* **Stated problem**:
Arrange the portion of the material that begins with the line containing "Task: Select the 10:54 AM timestamp" and ends with the line containing "Action: click(1499, 73)" as a numbered list, omitting blank lines.

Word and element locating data
═══
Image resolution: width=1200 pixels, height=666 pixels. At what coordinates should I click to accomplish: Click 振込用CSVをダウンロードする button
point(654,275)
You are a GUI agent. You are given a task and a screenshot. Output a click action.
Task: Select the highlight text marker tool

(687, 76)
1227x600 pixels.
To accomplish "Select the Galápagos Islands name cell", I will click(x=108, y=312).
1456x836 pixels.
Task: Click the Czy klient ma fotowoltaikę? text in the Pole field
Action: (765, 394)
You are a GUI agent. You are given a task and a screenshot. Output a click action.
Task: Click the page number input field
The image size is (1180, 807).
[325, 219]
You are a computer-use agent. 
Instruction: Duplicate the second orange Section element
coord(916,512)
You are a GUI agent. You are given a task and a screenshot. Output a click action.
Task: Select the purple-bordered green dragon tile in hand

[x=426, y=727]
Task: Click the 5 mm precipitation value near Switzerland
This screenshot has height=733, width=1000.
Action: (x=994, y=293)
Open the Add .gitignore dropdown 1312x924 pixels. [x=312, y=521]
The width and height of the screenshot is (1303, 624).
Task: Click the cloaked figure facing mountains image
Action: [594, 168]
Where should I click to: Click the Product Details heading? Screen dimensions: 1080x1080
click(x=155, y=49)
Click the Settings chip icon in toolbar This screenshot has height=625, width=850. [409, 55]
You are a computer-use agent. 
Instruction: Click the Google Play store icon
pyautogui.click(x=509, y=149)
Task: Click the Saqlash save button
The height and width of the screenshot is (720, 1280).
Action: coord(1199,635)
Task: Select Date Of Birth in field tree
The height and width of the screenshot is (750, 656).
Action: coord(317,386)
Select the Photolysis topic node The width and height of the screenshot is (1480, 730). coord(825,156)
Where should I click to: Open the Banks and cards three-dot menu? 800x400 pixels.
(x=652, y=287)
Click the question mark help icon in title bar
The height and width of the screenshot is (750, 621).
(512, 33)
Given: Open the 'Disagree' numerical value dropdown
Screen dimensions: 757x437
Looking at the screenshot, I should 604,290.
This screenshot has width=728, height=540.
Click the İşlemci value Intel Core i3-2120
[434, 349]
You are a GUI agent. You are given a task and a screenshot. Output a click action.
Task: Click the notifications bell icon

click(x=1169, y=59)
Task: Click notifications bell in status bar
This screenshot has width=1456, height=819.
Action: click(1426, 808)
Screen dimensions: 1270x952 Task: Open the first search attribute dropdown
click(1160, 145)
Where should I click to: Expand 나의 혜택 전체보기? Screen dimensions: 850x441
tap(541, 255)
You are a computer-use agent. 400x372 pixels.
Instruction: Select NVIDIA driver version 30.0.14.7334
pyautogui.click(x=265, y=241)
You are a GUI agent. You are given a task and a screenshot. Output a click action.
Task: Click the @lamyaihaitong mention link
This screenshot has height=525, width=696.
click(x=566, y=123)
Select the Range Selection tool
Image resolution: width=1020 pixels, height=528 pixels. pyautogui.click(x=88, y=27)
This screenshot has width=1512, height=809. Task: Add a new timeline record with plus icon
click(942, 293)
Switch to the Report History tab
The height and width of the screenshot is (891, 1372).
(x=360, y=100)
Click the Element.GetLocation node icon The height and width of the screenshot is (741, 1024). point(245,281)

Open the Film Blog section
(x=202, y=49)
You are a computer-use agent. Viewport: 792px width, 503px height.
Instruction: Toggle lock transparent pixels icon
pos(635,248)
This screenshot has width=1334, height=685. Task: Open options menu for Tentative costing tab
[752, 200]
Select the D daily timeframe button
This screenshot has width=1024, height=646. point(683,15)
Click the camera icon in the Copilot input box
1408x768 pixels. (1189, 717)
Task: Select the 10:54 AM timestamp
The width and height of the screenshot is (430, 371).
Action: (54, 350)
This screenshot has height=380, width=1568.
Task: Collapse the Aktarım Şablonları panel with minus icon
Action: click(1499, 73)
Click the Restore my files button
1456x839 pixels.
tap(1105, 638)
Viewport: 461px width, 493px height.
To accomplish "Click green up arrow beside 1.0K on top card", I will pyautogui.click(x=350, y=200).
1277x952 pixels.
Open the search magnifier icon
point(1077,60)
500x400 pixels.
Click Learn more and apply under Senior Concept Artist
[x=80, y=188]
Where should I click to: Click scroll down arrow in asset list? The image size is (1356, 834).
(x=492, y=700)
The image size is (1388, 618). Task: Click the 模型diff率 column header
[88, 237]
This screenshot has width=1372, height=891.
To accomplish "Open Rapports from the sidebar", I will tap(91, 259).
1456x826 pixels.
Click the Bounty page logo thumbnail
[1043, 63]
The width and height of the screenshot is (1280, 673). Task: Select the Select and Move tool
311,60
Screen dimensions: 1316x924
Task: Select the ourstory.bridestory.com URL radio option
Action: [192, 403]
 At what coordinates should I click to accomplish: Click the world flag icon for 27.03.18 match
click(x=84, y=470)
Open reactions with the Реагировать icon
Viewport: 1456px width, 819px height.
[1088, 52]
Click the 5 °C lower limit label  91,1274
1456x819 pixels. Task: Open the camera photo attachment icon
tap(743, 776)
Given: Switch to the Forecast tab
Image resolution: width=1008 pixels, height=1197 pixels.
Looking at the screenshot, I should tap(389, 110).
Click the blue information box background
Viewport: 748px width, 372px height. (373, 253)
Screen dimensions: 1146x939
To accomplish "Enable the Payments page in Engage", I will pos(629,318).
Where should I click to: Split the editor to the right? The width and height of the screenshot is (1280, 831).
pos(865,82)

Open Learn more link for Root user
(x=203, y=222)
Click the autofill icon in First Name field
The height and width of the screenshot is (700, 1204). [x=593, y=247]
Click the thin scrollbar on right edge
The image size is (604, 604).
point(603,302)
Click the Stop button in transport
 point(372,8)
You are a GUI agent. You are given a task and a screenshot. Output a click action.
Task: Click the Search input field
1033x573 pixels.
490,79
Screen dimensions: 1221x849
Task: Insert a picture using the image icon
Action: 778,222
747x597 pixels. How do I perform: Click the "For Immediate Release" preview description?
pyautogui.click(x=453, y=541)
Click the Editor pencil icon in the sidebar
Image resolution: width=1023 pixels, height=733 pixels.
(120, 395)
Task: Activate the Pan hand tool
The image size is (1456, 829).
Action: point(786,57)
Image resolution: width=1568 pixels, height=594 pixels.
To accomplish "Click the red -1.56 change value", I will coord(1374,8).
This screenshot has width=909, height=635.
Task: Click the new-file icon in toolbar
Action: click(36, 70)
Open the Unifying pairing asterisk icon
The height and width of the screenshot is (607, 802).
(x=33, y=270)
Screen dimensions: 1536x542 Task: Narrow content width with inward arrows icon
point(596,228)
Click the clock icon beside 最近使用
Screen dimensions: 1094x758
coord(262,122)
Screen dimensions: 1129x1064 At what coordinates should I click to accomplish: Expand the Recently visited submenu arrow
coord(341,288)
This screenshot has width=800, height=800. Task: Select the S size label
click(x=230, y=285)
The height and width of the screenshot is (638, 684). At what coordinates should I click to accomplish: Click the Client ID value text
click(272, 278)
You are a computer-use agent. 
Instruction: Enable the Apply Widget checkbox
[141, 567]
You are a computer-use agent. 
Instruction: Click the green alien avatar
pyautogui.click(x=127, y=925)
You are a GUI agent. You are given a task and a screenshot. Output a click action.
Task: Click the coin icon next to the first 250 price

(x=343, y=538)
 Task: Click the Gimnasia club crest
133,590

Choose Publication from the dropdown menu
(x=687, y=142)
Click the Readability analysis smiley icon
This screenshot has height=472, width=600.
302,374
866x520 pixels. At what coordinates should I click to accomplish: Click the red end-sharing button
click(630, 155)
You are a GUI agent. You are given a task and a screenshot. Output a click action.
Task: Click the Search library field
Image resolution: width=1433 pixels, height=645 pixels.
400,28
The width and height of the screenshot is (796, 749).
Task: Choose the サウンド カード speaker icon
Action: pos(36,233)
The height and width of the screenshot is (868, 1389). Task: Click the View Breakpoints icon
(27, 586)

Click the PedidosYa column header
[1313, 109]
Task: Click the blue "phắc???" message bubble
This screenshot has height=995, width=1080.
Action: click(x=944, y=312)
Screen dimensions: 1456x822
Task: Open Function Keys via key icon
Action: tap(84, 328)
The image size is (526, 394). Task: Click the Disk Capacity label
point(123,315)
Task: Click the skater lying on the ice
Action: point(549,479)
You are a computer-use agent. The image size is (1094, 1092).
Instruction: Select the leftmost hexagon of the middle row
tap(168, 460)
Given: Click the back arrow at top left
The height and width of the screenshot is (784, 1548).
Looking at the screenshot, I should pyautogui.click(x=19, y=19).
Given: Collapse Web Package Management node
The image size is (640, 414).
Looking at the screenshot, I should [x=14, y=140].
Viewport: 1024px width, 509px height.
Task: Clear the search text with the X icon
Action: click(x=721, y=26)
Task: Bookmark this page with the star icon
═══
* **Problem solution**:
1. Task: Select the 10:54 AM timestamp
2. The width and height of the screenshot is (430, 371).
3. Action: (54, 350)
4. This screenshot has height=380, width=1568.
5. Task: Collapse the Aktarım Şablonları panel with minus icon
6. Action: click(1499, 73)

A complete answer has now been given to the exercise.